Low Precision of FaceDetection model when used without FaceMesh

alexandernst commented 1 year ago

Is there a way to get (or convert?) Mediapipe's FaceDetect model, the one with the 6 landmarks? ( https://codepen.io/mediapipe/full/dyOzvZM )

I'm currently using this model and the information it provides is more than enough for my needs.

vladmandic commented 1 year ago

i've tried it and really don't like that model - its basically a simplified version of blazeface hard-coded for single fixed stride size. its about 5% faster, but has very little ability to adjust to different face sizes in input.

if all you need is 6 landmarks, just use blazeface as-is (default face detetor in human) and disable facemesh.
if facemeshis disabled, human will automatically return landmarks from blazeface

alexandernst commented 1 year ago

But blazeface won't return the same landmarks, right? I made some quick tests, and it will get quite some landmarks. Is there a way to map / match the 6 points returned from Mediapipe's model to blazeface's?

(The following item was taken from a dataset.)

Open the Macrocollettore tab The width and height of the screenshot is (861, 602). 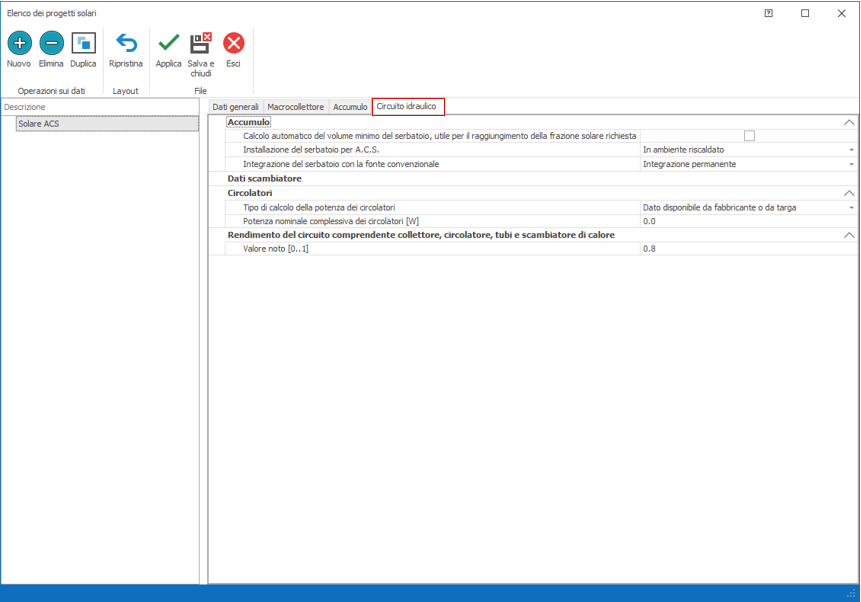tap(296, 106)
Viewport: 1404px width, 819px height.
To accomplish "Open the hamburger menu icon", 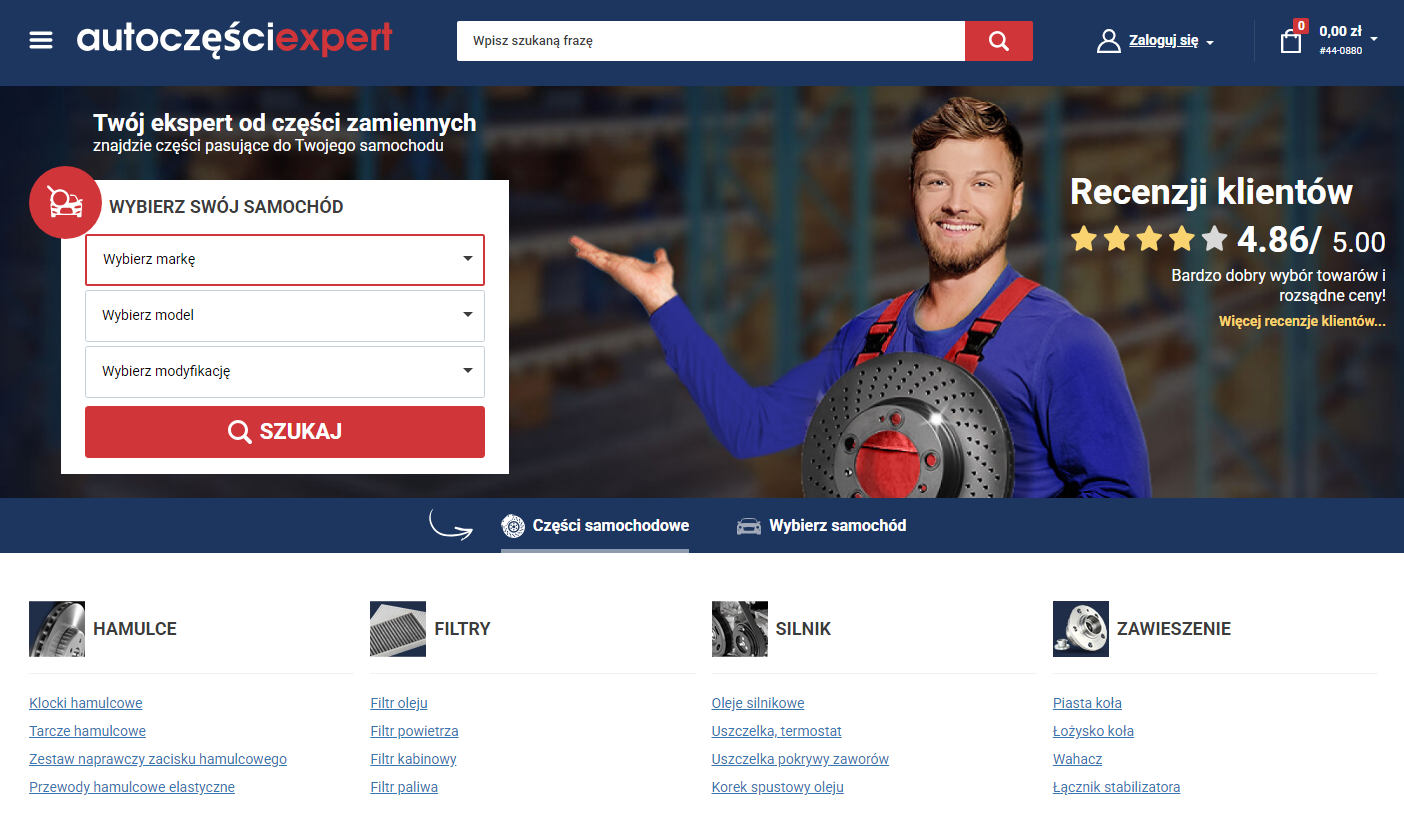I will click(41, 40).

vladmandic commented 1 year ago

its the same 6 points as its pretty much the same model just simplified to work as fast as possible with a single size of the face

if you're getting more you likely didnt disable mesh model.

lets confirm - using config to disable everything related to face and leave just detector (which is blazeface by default):

config.face: { enabled: true, mesh: { enabled: false }, attention: { enabled: false }, iris: { enabled: false }, description: { enabled: false }, emotion: { enabled: false } },

and then checking results:

console.log(result.face[0].annotations);

{
  leftEye: [ [ 101.13767498731613, 69.1371038556099 ] ],
  rightEye: [ [ 189.12629091739655, 69.66689601540565 ] ],
  nose: [ [ 136.84045220911503, 123.79820179194212 ] ],
  mouth: [ [ 139.43591246008873, 161.13025695085526 ] ],
  leftEar: [ [ 63.44403076171875, 71.0589550435543 ] ],
  rightEar: [ [ 243.3701298236847, 83.27123895287514 ] ],
}

but...i just found a bug where results will not be returnerd under some circumstances, i'll do a push in couple of minutes

vladmandic commented 1 year ago

its the same 6 points as its pretty much the same model just simplified to work as fast as possible with a single size of the face

if you're getting more you likely didnt disable mesh model.

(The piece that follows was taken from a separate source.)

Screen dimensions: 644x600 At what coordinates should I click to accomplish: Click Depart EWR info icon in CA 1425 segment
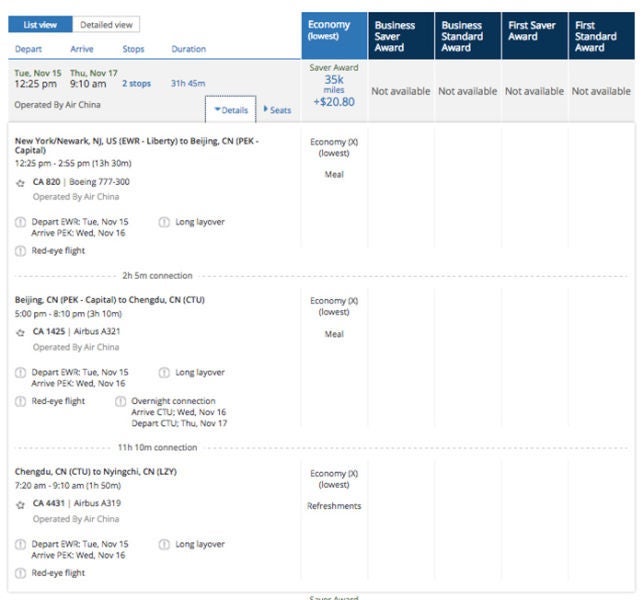tap(21, 372)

lets confirm - using config to disable everything related to face and leave just detector (which is blazeface by default):

config.face: { enabled: true, mesh: { enabled: false }, attention: { enabled: false }, iris: { enabled: false }, description: { enabled: false }, emotion: { enabled: false } },

and then checking results:

console.log(result.face[0].annotations);
{
  leftEye: [ [ 101.13767498731613, 69.1371038556099 ] ],
  rightEye: [ [ 189.12629091739655, 69.66689601540565 ] ],
  nose: [ [ 136.84045220911503, 123.79820179194212 ] ],
  mouth: [ [ 139.43591246008873, 161.13025695085526 ] ],
  leftEar: [ [ 63.44403076171875, 71.0589550435543 ] ],
  rightEar: [ [ 243.3701298236847, 83.27123895287514 ] ],
}
but...i just found a bug where results will not be returnerd under some circumstances, i'll do a push in couple of minutes

human 3.0.3 is published

alexandernst commented 1 year ago

Hi again! I wanted to double-check everything before replying.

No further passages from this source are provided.